## Records from a collection
★ ★ ★ ★ ★

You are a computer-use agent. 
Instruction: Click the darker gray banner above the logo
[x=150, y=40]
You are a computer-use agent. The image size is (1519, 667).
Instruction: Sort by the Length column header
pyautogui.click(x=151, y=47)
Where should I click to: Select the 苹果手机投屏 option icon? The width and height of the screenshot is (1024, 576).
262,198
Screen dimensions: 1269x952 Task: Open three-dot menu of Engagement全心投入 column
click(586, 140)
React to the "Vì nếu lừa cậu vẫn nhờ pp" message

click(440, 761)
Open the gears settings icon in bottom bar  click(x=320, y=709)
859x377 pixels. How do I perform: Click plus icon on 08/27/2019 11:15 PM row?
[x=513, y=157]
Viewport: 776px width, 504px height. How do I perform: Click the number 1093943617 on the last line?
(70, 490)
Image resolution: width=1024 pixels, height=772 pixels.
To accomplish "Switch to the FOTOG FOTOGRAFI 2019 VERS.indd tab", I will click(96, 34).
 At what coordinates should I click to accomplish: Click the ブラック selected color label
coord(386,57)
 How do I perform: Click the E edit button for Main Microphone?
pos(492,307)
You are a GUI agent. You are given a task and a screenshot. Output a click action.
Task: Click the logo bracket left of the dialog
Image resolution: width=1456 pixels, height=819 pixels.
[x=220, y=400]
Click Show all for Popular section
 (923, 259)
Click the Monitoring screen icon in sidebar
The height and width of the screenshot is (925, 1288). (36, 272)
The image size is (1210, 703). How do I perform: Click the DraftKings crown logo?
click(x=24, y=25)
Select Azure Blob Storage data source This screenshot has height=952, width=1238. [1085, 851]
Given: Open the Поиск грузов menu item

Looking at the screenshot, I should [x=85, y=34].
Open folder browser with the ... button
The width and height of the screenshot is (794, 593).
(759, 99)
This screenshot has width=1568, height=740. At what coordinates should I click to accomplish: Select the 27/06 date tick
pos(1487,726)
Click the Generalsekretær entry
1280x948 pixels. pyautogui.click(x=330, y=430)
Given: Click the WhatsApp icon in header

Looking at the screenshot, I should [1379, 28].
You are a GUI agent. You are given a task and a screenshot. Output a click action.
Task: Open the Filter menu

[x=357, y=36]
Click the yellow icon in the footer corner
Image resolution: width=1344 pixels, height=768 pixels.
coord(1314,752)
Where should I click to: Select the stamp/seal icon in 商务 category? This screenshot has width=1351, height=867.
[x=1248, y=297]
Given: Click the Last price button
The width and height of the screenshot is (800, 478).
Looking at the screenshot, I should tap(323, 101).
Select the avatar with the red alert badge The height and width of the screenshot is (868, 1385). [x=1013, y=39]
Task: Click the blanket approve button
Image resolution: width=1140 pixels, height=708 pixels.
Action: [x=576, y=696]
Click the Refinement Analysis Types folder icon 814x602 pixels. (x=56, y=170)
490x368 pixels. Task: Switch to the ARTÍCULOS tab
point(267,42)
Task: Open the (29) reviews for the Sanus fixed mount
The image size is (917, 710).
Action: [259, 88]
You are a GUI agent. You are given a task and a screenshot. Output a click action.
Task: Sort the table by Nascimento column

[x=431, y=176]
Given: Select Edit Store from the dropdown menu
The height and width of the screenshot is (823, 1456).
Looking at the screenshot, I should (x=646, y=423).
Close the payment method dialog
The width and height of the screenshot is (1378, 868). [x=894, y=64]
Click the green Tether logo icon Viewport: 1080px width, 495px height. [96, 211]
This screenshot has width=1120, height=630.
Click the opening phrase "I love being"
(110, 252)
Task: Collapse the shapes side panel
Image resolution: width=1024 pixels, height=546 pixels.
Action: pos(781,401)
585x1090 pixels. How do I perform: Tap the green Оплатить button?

★ ★ ★ ★ ★

## TASK DETAILS
Please give again the lines above between the line holding "At what coordinates should I click to accomplish: Click" and the line holding "Click the yellow icon in the footer corner", inclusive, exactly as they are and with nothing added.

## THE COMPLETED TASK
 At what coordinates should I click to accomplish: Click the ブラック selected color label
coord(386,57)
 How do I perform: Click the E edit button for Main Microphone?
pos(492,307)
You are a GUI agent. You are given a task and a screenshot. Output a click action.
Task: Click the logo bracket left of the dialog
Image resolution: width=1456 pixels, height=819 pixels.
[x=220, y=400]
Click Show all for Popular section
 (923, 259)
Click the Monitoring screen icon in sidebar
The height and width of the screenshot is (925, 1288). (36, 272)
The image size is (1210, 703). How do I perform: Click the DraftKings crown logo?
click(x=24, y=25)
Select Azure Blob Storage data source This screenshot has height=952, width=1238. [1085, 851]
Given: Open the Поиск грузов menu item

Looking at the screenshot, I should [x=85, y=34].
Open folder browser with the ... button
The width and height of the screenshot is (794, 593).
(759, 99)
This screenshot has width=1568, height=740. At what coordinates should I click to accomplish: Select the 27/06 date tick
pos(1487,726)
Click the Generalsekretær entry
1280x948 pixels. pyautogui.click(x=330, y=430)
Given: Click the WhatsApp icon in header

Looking at the screenshot, I should [1379, 28].
You are a GUI agent. You are given a task and a screenshot. Output a click action.
Task: Open the Filter menu

[x=357, y=36]
Click the yellow icon in the footer corner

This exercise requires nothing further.